Before sharing personal information, employees must take appropriate measures to protect its confidentiality and security. Additionally, the firm retains personal information for the time necessary to achieve the purposes for which it was collected, as well as for the follow-up of its processes. To this end, appropriate security measures are implemented to protect this information against unauthorized access, loss, disclosure, or destruction.

These security measures, designed to ensure the protection of personal information collected, used, disclosed, retained, or destroyed, are detailed in a procedure that each employee acknowledges, signs an acknowledgment of receipt, and commits to follow and respect in the course of their duties.
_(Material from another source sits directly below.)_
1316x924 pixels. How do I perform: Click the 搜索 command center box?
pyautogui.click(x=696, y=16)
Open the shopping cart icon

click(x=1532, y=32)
These measures are reasonable, taking into account, in particular, the sensitivity, purpose, quantity, distribution, and medium of the personal information.

Obligations of the firm and its employees

  • Obtain consent from individuals before collecting their personal information from a third party.
  • Obtain consent from individuals before disclosing their personal information to a third party.
  • In the event of a breach of confidentiality (e.g., recipient error, loss or theft of a paper version, hacking, or cyberattack), the employee involved must promptly contact the Senior Partner and the Coordinator to provide them with all relevant information to effectively address the incident.
  • If the firm has reason to believe, or if one of its employees informs the firm, that a privacy incident involving personal information they hold has occurred, it:
    • Takes reasonable steps to reduce the risks of harm and to prevent further incidents of a similar nature from occurring.
    • Notifies the Commission d’accès à l’information du Québec (CAI) if the privacy incident poses a risk of serious harm, and notifies the individuals whose information is affected.
    • Maintains a record of privacy incidents, including the following information: circumstances of the incident, relevant dates, number of affected individuals, assessment of the severity of the risk of harm, and measures taken in response to the incident.

Rights of the individuals concerned

Any individual has the right to access their personal information, to have them corrected or deleted, or to object to their use. To exercise these rights, the individual must submit a written request to the Personal Information Protection Officer, namely the Senior Partner, via the coordinator. The firm commits to responding to these requests within the timelines specified by law.

Training and awareness, assessment and review

The firm ensures that all its employees are informed of this internal policy, as well as being sensitized and trained on best practices regarding the protection of personal information.

Regular internal assessments are conducted to verify compliance with this internal policy. If necessary, modifications will be made to ensure that the firm’s practices regarding the protection of personal information remain up-to-date and effective. The internal policy is consequently subject to periodic revisions, as needed.